Right now, there are plenty of things the U.S. and the European Union can do to try to stop Putin from escalating the Ukraine crisis into all out war, he said. There should be immediate economic sanctions, with the West going after Putin’s vast personal wealth and that of his friends. The U.S. can also help Ukraine defend itself by sharing military intelligence, defending Ukraine from cyber attacks, giving Kiev’s armed forces training and even equipment, and moving NATO naval forces into the region as a show of strength, Saakashvili said.

Obama also has to elaborate on his Friday statement promising “costs” for Russia if it intervened in Ukraine militarily, he said. Statements by senior officials have been good but need to be backed up with action if the U.S. wants them to have any effect on Russian thinking.

“Putin does not take these statements seriously,” he said. “He thinks that ultimately the Western elite will see it as in their interest not to isolate Russia.”

The Crimea invasion shows that Putin’s government is paranoid and extremely unstable, Saakashvili said.

“That’s the main reason Putin is so engaged and proactive in Ukraine,” said Saakashvili. “I think he is really terrified for his survival because he is taking a huge gamble and this really shows his desperation and he thinks the best way to distract his people is to bring war to the people of Ukraine.”

Of course, Saakashvili is hardly an unbiased observer. He’s been a sworn enemy of Putin’s for years. And there’s a lot of controversy about Saakashvili’s 2008 decision to engage the Russian military. Many say he was tricked into giving Putin a pretext to invade Georgia. Others say he helped to provoke the Russian-Georgian war. But even Saakashvili’s harshest critics have to admit that the former Georgian president saw the invasion of Crimea coming and tried his best to warn the United States in advance.

U.S. Ambassador to Georgia John Bass wrote in a confidential cable in 2009, released by Wikileaks, that Saakashvili was worried about a Russian invasion of the peninsula.

“Saakashvili expressed concern about Ukraine’s future, predicting that there could be trouble in Crimea after the election, and explicitly suggesting that Russia could use force to ‘secure Crimea,’ causing an immediate political crisis for whatever new President took office in [Kiev],” he wrote.

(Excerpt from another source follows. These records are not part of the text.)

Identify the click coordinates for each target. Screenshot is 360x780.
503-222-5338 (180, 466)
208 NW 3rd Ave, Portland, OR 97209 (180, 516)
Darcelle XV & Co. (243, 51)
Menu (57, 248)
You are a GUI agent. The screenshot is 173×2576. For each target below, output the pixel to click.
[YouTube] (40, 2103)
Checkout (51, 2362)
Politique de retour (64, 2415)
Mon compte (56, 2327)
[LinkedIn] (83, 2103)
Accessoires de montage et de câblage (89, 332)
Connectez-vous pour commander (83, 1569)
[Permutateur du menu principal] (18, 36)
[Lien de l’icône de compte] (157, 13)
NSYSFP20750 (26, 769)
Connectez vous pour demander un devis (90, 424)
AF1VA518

By 2011, Saakashvili was practically badgering U.S. officials to take seriously his warning that Putin would move on Crimea sooner or later. Another released cable revealed that Saakashvili pressed then Assistant Secretary of Defense Sandy Vershbow (now Deputy Secretary General of NATO) to prepare for this exact event.

“Saakashvili stressed repeatedly that he expected Russia to follow its 2008 invasion of Georgia with intervention in Crimea,” the cable stated. “He predicted that Russia would incite tension in the peninsula and then make a generous offer to Yanukovych (presumed as the next president) to help solve the problem. Saakashvili said that Putin wants to keep the pressure on Ukraine and Georgia as a lesson and a warning to others in the former Soviet Union.”

“Back in 2008 I was screaming to anyone who would listen that after the invasion of Georgia there would be an invasion of Ukraine and people thought I was a little delusional. So I feel vindicated now I’m not happy at all about it,” Saakashvili told The Daily Beast. “After 2008, the West still could not imagine that Putin was capable of such things. They should have known better.”